The fresh funds will help the company to new geography of coverage within NCR, boost brand image, improve team and widen product portfolio of HouseEazy. The first-hand property market already has anchors in terms of developers, but no single entity in the resale market was serving both sides of the buying-selling spectrum, co-founder Tarun Sainani said. Thanks to this process, HouseEazy has enabled customers to directly purchase or sell resale homes within the shortest time, usually within 15 days here on the platform, and with much enhanced security.
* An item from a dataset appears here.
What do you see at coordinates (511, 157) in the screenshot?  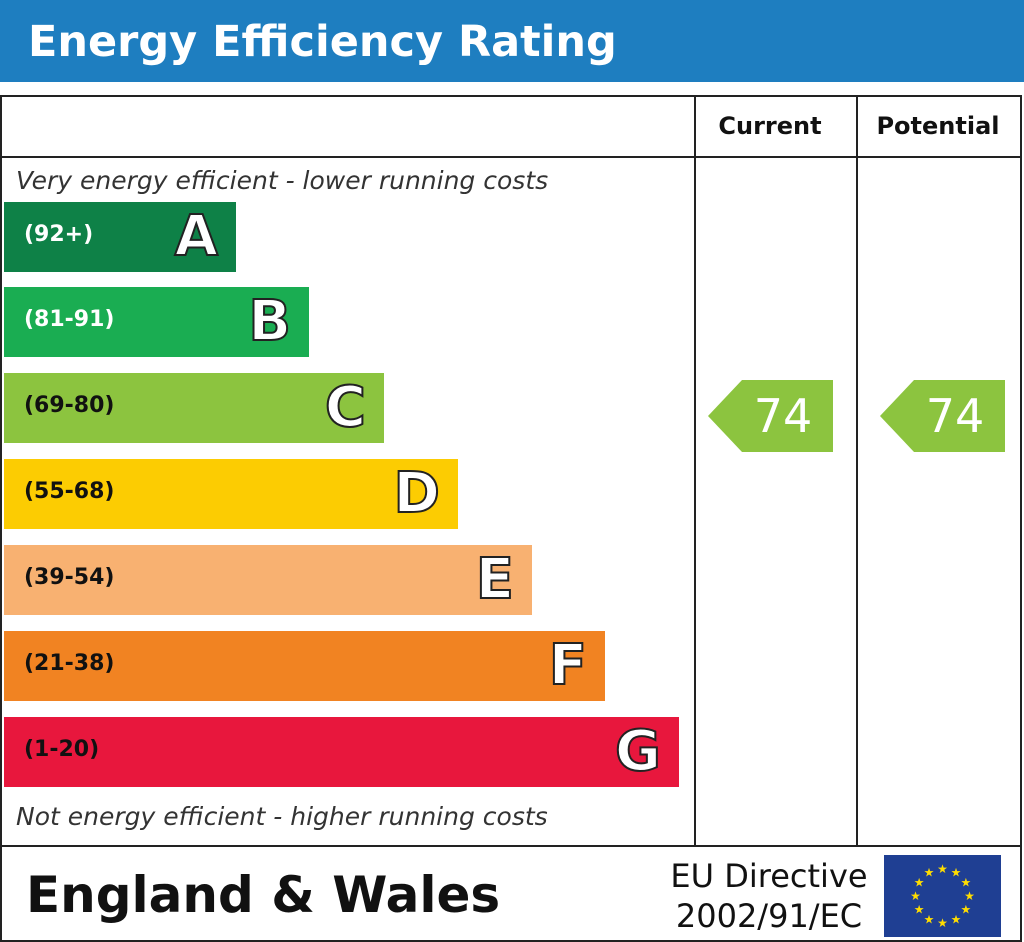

The launched HouseEazy platform has already provided services to more than one thousand clients, providing sellers with instant price quotations with the help of a special machine learning algorithm based on over 1. 5 million data points. This enables sellers to close deals within the shortest time possible at the most favorable prices thus reducing on numerous meetings and price haggling. The latter is bolstered by the availability of selective, remanufactured merchandise for buyers, as well as the use of state of art tools such as AR/VR for 3D walk through and virtual staging. Further to that, HouseEazy also provides packages of services like mortgage, legal, and registry services hence becoming a one-stop center for resale home buyers.

Co-founder Deepak Bhatia stated that HouseEazy was now commanding a gross merchandise value (GMV) annualised run rate of Rs 425 crore and that NCR market alone should see GMV ARR of Rs 1,800 crore in the next 15-18 months. Currently the company operates out of Noida and Ghaziabad and has recently entered Gurgaon and is eager to expand in to other Tier 1 cities like Pune, Mumbai, and Bengaluru.